I have read the thread and do not see any good argument against if let !=, if you referring to something please quote it for me.

One critique on rust that Golang users like to use is the multiple ways to write rust code. Even I disagree it because rust has many more features than go (probably will ever have) there is something true behind this critique. Rust should avoid to introduce new keywords like not or unless and try to use existing keywords unless there is a really good reason to not do so. Introducing new operators and keywords would make the language more complex and more difficult to learn. I had my struggles to learn the ownership model so Rust is complex enough and does not need more to learn.

Rust is not Python and Python'ers should not try to introduce their concepts into Rust.

See https://github.com/rust-lang/rfcs/issues/2616#issuecomment-645347572

= is assignment; != is inequality so != doesn't make sense at all

I personally prefer

if let pattern != expr {
    expr2
} else {
    expr3
}

which we can desugar to

match expr {
    pattern => expr3,
    _ => expr2,
}

(Of course we could omit the else block so expr3 is ())

Compared to changing let to a boolean expression so we can use !let, or use matches!, this has an advantage that we could use bindings in pattern in the else block, and it is very easy to implement in rustc.

It is generally regarded as an antipattern to have the negation condition in the if block if you have an else block.

Other than that, it seems matches! already solves the whole need of the RFC. Now that it has been stabilized, is there still a need for this RFC to get merged?

@SOF3 matches! also solves if let x = y in the same manner so we can deprecate it either? Or you can see that matches's ergonomic is much worse. You can rewrite every if let with match although the former exists in the language for some reason.

You can rewrite every if let with match

No, if let supports bindings.

But I agree that the ergonomics are not great with !matches

Could you provide any example of if let that cannot be rewritten as match?

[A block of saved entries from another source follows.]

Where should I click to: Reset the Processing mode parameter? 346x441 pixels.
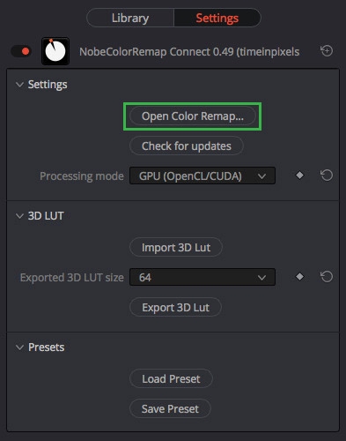click(327, 176)
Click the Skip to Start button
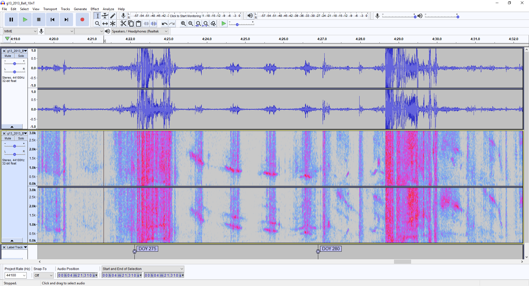This screenshot has width=529, height=286. click(52, 20)
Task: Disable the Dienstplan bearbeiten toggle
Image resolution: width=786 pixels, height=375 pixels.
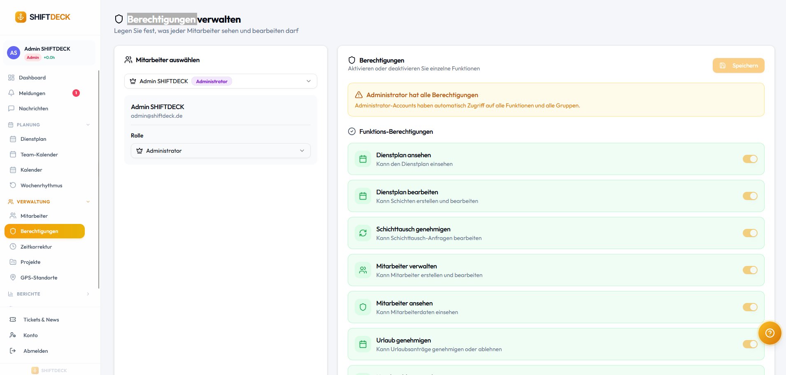Action: coord(750,196)
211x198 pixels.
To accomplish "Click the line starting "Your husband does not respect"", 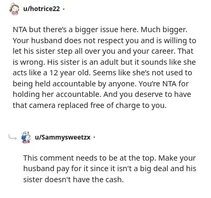I will coord(104,41).
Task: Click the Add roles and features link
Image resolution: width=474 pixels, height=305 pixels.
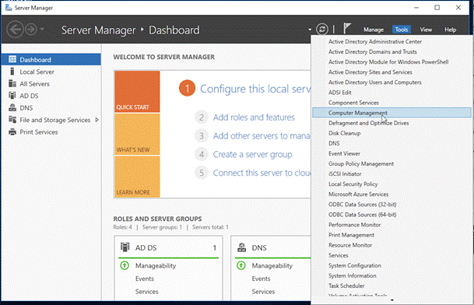Action: [x=254, y=117]
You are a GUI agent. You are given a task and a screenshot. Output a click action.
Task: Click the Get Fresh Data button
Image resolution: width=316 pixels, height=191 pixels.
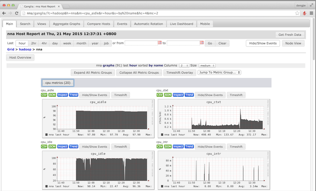click(290, 35)
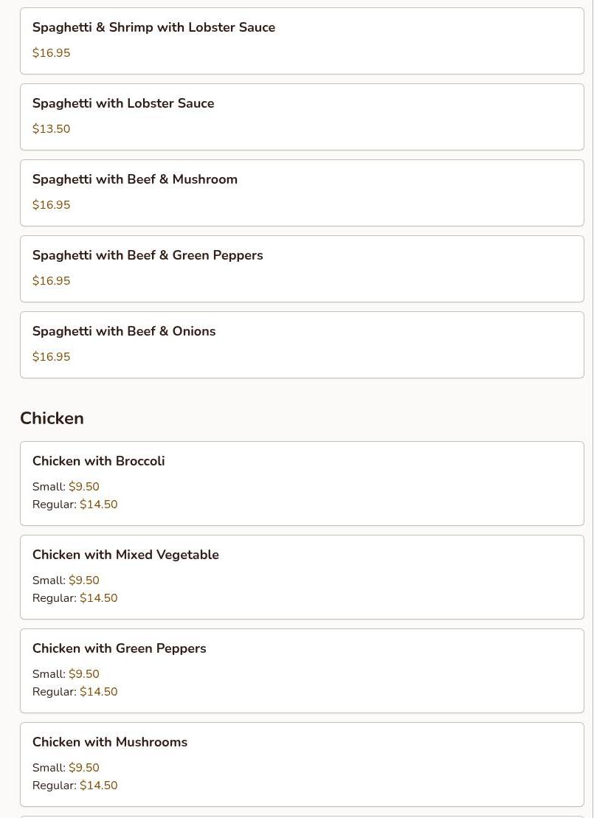Click the Chicken section heading
608x818 pixels.
tap(52, 418)
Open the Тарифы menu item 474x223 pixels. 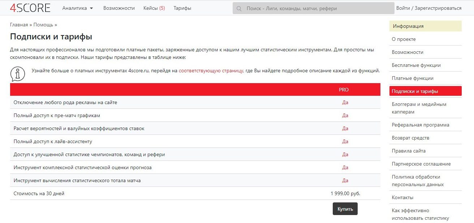[182, 8]
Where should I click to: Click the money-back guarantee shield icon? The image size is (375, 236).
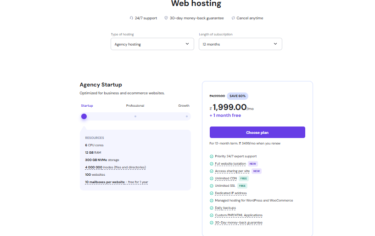point(166,18)
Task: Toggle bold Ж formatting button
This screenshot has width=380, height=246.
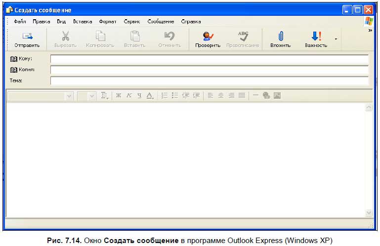Action: click(118, 95)
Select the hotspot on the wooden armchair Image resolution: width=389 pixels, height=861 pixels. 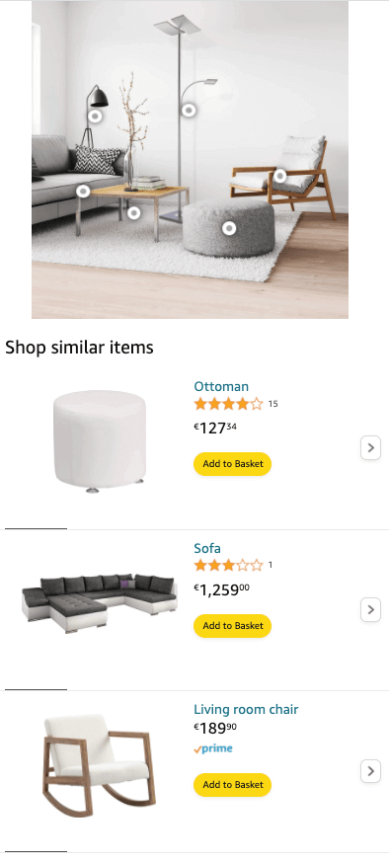pyautogui.click(x=280, y=176)
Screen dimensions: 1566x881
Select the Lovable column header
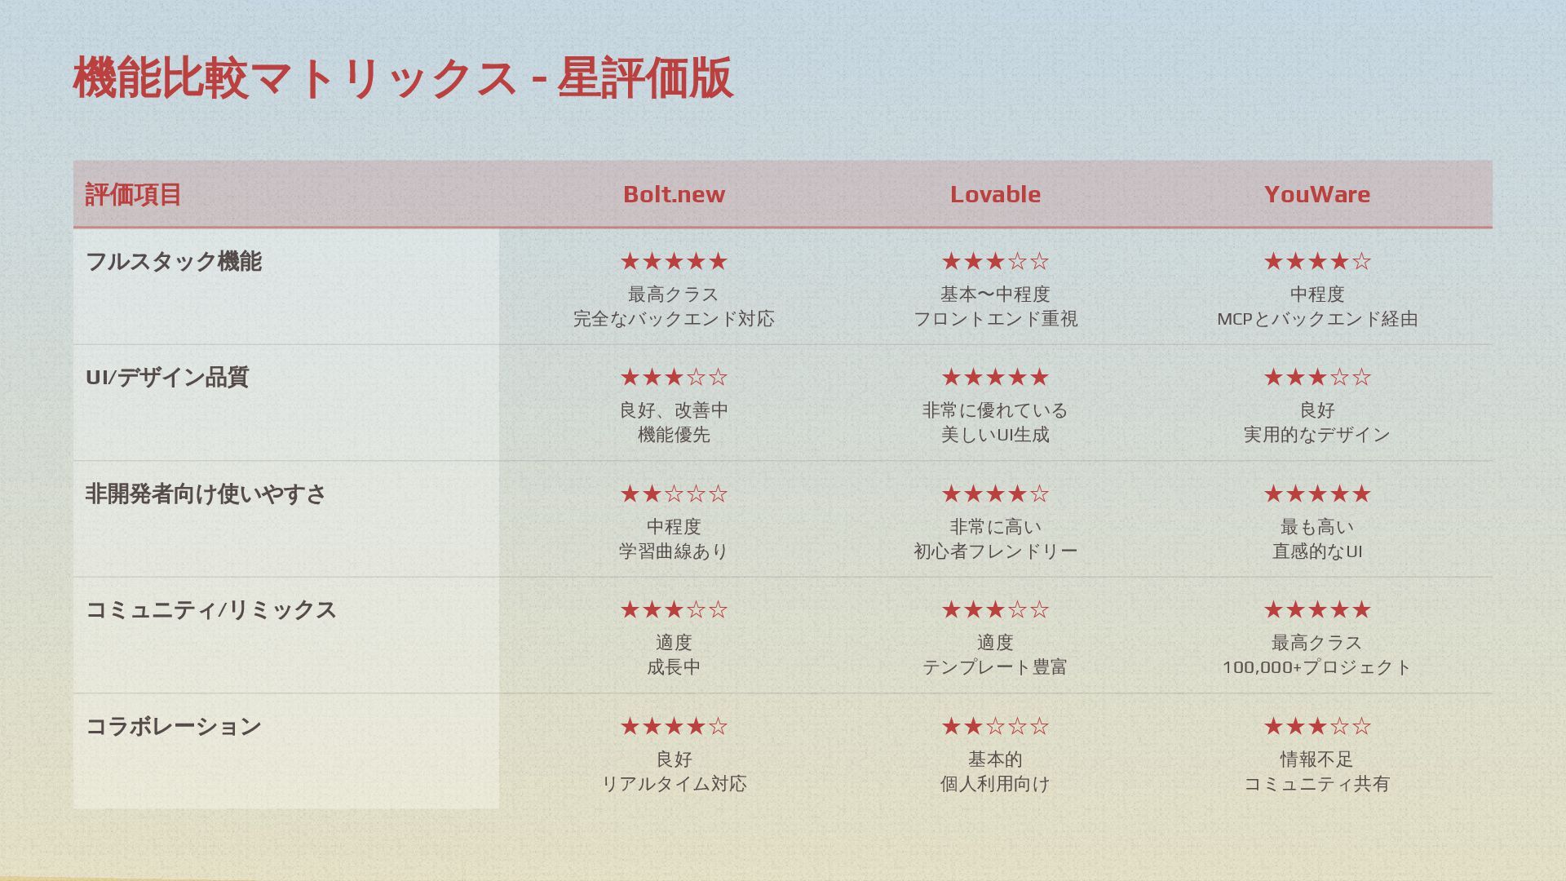click(995, 194)
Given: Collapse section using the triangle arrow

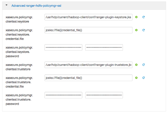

if let Some(b) = buf_b.as_ref() {
    let b = b.clone();
    drop(buf_b);
    observer(ctx, &func.call_mut(ctx, &(a.clone(), b)));
}

here b is being bound. Of course you can assign it to a variable manually in the body of the if block, but we can see that if let allows more terse code.

how is that different of

match buf_b.as_ref() {
  Some(b) => {
    let b = b.clone();
    drop(buf_b);
    observer(ctx, &func.call_mut(ctx, &(a.clone(), b)));
  },
  _ => {}
}

? Especially if we add an else clause. Of course it's terser but just a bit.

@Pzixel If you read the original RFC for if let it's designed to solve exactly this case. Removing boilerplate code.

I agree that if let is terser. I just said it completely support all features if let has like binding or anything else.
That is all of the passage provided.